Jakarta,corebusiness.co.id-Sekretaris Jenderal Himpunan Pengusaha Muda Indonesia (Sekjen HIPMI), Anggawira menyikapi kesepakatan Agreement on Resiprocal Trade (ART) antara Amerika Serikat (AS) dan Indonesia sebagai peluang strategis, tapi wajib ada pagar pengaman yang tegas.
Anggawira berpandangan, satu sisi ART sebagai kesepakatan dagang AS-Indonesia yang telah ditandatangani Presiden Donald Trump dan Presiden Prabowo, pada 19 Februari 2026, memberi sinyal de-risking hubungan dagang dan membuka ruang peningkatan arus perdagangan–investasi, termasuk paket business deals lintas sektor yang nilainya disebut mencapai US$ 38,4 miliar.
Di sisi lain, pascapenandatanganan kesepakatan dagang kedua negara, memunculkan pro-kontra di Indonesia. Menurut Anggawira, pro-kontra merupakan hal yang wajar, karena implementasi kesepakatan dagang selalu punya dampak distribusi: ada sektor yang untung cepat, ada yang tertekan.
“Posisi HIPMI mendukung terlaksananya kesepakatan dagang ini, namun dengan syarat, yaitu implementasinya harus memastikan produk lokal naik kelas, bukan sekadar jadi pasar,” kata Anggawira kepada corebusiness.co.id, Senin (23/2/2026).
Anggawira menyatakan, kesepakatan dagang bisa menjadi peluang bagi Indonesia, jika kita punya strategi “upgrade industri”. Sebaliknya, bisa menjadi ancaman, jika kita hanya “buka pasar” tanpa perkuat produksi.

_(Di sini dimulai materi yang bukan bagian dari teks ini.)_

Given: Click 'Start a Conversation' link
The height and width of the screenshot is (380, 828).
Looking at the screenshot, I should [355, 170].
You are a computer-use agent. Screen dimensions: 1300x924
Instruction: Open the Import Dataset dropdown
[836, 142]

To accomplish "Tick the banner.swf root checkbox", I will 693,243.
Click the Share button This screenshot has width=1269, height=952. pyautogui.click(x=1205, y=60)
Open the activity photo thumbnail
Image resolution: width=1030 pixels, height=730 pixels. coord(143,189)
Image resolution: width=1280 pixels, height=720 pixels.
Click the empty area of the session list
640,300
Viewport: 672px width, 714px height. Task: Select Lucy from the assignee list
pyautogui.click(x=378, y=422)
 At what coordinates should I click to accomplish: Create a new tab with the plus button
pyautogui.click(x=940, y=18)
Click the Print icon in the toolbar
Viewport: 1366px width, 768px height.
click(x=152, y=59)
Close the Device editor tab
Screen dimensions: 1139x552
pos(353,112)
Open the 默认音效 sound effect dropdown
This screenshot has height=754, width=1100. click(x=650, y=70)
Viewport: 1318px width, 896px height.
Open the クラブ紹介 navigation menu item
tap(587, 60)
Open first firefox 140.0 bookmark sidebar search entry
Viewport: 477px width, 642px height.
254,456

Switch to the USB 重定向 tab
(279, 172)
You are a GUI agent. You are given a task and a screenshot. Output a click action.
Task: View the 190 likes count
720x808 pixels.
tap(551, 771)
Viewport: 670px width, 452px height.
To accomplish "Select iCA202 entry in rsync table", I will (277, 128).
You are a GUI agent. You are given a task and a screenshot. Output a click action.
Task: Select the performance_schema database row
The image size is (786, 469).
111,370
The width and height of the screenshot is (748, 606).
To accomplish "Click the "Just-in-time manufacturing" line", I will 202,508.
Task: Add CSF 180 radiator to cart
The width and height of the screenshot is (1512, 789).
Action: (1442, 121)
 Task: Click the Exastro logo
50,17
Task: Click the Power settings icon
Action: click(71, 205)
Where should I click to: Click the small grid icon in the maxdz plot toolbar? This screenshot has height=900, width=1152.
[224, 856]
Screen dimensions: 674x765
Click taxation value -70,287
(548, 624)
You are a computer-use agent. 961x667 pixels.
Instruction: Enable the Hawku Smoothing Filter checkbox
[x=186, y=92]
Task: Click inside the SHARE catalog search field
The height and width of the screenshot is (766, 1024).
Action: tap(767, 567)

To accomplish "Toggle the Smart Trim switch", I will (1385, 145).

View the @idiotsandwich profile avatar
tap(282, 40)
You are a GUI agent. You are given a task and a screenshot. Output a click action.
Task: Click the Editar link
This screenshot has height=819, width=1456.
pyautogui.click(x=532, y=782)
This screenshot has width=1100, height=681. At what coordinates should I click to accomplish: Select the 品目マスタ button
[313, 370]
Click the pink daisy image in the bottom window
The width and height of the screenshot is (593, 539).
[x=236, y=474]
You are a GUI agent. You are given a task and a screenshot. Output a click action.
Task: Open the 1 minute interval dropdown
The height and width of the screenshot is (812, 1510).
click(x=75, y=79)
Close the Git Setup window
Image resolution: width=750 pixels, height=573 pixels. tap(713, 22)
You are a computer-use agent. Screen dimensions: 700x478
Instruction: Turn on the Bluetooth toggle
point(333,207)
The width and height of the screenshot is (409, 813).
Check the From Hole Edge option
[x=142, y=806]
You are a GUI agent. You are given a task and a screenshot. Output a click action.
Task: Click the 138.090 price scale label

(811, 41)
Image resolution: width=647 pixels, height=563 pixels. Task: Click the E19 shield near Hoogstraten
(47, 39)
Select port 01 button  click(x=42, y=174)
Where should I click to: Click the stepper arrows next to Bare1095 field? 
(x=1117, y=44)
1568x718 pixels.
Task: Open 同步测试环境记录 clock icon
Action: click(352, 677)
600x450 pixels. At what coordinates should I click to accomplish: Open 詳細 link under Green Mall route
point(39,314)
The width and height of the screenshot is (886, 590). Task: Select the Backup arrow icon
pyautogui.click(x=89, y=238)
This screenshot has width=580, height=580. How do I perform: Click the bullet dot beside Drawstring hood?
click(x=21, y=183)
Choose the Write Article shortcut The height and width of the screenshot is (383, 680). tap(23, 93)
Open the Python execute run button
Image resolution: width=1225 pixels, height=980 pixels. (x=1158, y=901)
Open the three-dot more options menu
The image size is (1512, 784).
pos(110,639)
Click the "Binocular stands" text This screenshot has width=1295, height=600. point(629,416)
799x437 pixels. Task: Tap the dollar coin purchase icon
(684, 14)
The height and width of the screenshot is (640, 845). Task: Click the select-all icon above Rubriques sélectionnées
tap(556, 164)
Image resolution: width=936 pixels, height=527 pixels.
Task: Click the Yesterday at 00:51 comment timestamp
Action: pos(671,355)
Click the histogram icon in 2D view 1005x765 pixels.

Ia menyebutkan beberapa poin yang perlu dibaca pelaku usaha terkait pakta kesepakatan dagang AS-Indonesia. Pertama, AS menurunkan tarif timbal balik (resiprokal) Indonesia dari 32 persen menjadi ke 19 persen, dan ada skema khusus untuk tekstil berbasis kuota/ketentuan konten tertentu. Poin ini sebagai peluang Indonesia untuk sektor berorientasi ekspor.
Kedua, ada pengecualian untuk komoditas tertentu. Misalnya untuk palm oil dan komoditas lain, ini juga penting untuk menjaga mesin ekspor utama Indonesia.
“Namun ada juga konsekuensi seperti penyesuaian standar dan pembukaan akses pasar. Jika elemen-elemen itu tidak disiapkan Indonesia, sektor seperti UMKM atau industri menengah bisa terpukul oleh produk impor yang lebih murah dan lebih siap menerapkan standar tersebut,” ungkapnya.
HIPMI, disampaikan Anggawira, menilai pakta kesepakatan dagang AS-Indonesia bukan “deal dagang biasa”, tapi momen untuk memaksa ekonomi kita bertransformasi ke industri yang lebih produktif.
Langkah Strategis Pemerintah dan Pengusaha
Menyusul telah disetujuinya pakta dagang oleh kedua pemimpin negara, HIPMI mendorong pemerintah membuat paket langkah yang sifatnya operasional, bukan hanya narasi.
Langkah pertama, membuat peta sektor prioritas dan peta risiko. Tetapkan sektor “penang” (yang bisa ekspor naik) dan sektor “rentan” (yang perlu proteksi transisi). Fokus pada manufaktur bernilai tambah, agroindustri, elektronika/komponen, mineral kritis dan turunannya, tekstil berorientasi higher value. (Arah investasi mineral kritis juga muncul dalam rangkaian kesepakatan/kerja sama bisnis.)